How this works in practice, explains HITAB President Michel Zgarka is that the company’s algorithms can identify what a Top 100 song is in any given country, or “whatever type [of song] we feed the machine”.
“It will compare any song that is presented by a songwriter or a producer, and they’ll be able to get a rating quickly of that song against whatever information we have, or data available, to compare it with,” he explains.
“It will rate that song and the producer will be able to fine tune their song to get better ratings, and they’ll know where they stand as an opportunity.
“So this could be done very quickly and it provides an opportunity for producers, or publishers or so on, to quickly identify a series of songs that could be successful in one list or another.”
HITLAB has also developed a mobile application called Can-U-Sing (CUS), a vocal scoring app that allows users to sing well-known songs and see how well their version stacks up against the original.
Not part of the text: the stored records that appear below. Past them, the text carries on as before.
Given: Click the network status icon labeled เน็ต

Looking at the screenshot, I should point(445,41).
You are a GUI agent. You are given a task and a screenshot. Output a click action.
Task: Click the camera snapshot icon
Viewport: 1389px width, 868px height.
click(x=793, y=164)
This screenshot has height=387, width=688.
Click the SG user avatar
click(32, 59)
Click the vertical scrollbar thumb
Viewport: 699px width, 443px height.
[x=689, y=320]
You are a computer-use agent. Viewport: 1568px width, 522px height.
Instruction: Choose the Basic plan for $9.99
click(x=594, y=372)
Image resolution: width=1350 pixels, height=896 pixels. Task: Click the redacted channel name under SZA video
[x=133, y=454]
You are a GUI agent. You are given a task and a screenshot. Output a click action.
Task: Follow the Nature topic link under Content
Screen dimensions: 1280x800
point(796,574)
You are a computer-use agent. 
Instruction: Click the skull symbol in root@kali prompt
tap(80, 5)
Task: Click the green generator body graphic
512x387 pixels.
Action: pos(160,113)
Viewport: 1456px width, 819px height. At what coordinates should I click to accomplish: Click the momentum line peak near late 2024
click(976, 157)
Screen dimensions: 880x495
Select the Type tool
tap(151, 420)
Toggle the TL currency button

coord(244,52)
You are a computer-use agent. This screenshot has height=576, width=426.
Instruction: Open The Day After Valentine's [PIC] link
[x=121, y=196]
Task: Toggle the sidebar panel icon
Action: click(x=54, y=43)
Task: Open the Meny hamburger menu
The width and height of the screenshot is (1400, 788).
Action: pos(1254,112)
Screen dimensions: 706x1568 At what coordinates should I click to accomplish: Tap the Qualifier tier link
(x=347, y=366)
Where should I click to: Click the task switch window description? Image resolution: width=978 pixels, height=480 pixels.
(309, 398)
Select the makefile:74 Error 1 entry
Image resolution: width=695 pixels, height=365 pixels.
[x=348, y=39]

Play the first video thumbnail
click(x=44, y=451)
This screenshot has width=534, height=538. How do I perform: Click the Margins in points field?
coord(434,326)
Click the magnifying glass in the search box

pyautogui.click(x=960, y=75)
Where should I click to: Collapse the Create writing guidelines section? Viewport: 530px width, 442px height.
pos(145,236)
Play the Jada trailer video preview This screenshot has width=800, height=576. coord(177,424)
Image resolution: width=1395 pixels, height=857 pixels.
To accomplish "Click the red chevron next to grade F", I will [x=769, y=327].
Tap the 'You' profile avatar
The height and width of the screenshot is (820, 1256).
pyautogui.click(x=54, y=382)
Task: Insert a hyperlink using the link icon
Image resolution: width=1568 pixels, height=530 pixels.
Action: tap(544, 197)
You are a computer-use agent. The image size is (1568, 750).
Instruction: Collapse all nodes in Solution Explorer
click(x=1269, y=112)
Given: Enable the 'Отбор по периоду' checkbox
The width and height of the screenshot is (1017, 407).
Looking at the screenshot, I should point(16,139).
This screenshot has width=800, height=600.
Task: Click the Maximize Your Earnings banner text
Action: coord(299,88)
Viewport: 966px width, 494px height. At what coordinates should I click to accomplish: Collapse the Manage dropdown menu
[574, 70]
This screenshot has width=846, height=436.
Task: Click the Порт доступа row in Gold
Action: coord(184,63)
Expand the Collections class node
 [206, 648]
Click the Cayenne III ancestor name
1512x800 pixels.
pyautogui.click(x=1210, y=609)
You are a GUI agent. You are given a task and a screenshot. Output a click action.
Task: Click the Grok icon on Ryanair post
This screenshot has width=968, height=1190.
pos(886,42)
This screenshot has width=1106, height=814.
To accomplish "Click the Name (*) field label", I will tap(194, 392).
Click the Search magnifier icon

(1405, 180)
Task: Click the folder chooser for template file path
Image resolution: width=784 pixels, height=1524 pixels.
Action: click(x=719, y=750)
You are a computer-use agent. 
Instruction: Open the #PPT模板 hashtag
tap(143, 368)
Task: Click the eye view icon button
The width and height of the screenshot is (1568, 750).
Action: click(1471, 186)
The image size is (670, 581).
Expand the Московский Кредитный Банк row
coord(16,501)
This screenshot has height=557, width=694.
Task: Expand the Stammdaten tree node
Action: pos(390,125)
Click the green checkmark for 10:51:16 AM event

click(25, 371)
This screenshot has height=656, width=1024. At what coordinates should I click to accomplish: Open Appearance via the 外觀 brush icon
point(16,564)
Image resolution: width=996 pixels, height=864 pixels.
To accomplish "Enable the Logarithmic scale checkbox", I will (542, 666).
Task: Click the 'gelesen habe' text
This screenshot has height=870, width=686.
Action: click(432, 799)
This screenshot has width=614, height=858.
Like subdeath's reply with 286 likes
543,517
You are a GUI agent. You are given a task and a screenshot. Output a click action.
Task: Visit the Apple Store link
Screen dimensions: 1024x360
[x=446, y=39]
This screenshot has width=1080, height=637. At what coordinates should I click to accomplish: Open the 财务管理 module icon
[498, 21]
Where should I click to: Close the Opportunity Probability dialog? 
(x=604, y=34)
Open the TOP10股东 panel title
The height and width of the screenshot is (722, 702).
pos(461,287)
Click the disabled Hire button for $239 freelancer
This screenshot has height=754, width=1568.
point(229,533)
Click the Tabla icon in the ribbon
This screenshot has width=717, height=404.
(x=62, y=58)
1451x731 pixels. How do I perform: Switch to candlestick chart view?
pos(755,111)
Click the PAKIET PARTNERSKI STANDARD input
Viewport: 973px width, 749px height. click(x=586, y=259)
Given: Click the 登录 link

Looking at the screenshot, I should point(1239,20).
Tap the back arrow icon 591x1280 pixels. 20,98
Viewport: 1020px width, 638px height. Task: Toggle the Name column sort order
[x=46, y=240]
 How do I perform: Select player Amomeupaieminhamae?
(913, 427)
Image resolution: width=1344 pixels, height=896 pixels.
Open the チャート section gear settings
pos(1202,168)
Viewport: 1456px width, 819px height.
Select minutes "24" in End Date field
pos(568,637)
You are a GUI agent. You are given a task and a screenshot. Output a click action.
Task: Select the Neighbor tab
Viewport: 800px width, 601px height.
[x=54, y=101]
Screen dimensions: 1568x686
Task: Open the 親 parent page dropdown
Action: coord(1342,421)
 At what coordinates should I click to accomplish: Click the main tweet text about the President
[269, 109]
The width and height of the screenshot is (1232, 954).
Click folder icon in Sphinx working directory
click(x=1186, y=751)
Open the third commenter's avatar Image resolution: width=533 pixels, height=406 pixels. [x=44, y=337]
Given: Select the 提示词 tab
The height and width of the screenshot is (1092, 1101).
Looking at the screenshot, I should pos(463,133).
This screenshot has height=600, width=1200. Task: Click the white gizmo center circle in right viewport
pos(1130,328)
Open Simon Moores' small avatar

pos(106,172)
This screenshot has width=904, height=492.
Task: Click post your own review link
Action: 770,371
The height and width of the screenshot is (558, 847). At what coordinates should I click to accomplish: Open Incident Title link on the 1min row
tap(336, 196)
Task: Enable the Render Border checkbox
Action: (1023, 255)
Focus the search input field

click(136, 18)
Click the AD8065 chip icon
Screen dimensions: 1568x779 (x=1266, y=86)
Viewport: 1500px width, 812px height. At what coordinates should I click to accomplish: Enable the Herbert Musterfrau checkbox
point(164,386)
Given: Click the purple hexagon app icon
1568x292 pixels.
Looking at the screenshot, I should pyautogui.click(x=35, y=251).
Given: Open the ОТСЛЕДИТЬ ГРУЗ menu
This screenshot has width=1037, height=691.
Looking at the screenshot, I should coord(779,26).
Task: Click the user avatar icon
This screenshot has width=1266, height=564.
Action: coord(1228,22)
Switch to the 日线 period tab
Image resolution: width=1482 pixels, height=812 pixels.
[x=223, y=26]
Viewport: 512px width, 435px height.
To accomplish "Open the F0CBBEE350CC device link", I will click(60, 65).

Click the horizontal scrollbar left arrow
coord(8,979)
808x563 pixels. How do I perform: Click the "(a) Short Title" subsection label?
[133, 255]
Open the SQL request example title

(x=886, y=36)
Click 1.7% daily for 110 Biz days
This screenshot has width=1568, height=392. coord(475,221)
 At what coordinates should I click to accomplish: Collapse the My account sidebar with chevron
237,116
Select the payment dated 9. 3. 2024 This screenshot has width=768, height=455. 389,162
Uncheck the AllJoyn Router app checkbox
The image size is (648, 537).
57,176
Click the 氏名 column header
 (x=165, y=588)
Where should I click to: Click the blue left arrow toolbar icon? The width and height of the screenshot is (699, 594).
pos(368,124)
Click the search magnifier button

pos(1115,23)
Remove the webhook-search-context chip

The app uses patent pending vocal analysis technology, and according to the promo video (see below), evaluates musical elements like the ability to hold rhythm, melodic precision and vocal technique.
The promo video also states that “recordings can be submitted to contests where singers can win cool prizes and,” – now this is where it gets really interesting – “get noticed by major record labels“.
“The innovative technology used in Can-U-Sing makes it a fantastic audition tool for singing competitions, eliminating the need for costly physical auditions,” writes HITLAB on its website.
In terms of real life implementation of its tech, one case study HITLAB lists on its website is a partnership with the Boston Red Sox, which resulted in the ‘CanUSing Your Way to Fenway Park’ contest, which offered the winner the chance to sing the national anthem at the stadium.
Finalists and the winner were chosen by collecting recordings and filtering performances using HITLAB’s app.
In April last year, HITLAB Media, a subsidiary of HITLAB Inc., signed a long-term co-development and co-production deal with Paris-based production company, WeMake, which is a division of France’s Federation Entertainment.
The partnership will see WeMake and Hitlab jointly produce an ‘original format’ project with the working title ‘Man vs The machine’ – The ‘machine’ being HITLAB’s patented and Patent Pending technology CanUSing and DNA tech.
“We are extremely excited to be able to provide proprietary technologies that can revolutionize the way labels and artists interact with their fan base, as well as the discovery process of new talent.
“Furthermore, our technologies have the possibility to be integrated in different segments of the entertainment industry and we are looking forward to explore the TV market as well, as HITLAB develops international properties for both the theatrical and broadcast media.”
Looking to the future, Zgarka states that HITLAB wants “to be a major tool for AI driven A&R,” and suggests that its software can help A&R professionals, rather than render them obsolete.
“We are a service provider, We don’t want to replace the human,” insists Zgarka.
“With our AI, instead of having to listen to 1,000 songs or more a year, we can [analyse] 100,000 in 1 hour, which will be [cut] down to maybe 100 – making sure I get the cream of the crop.”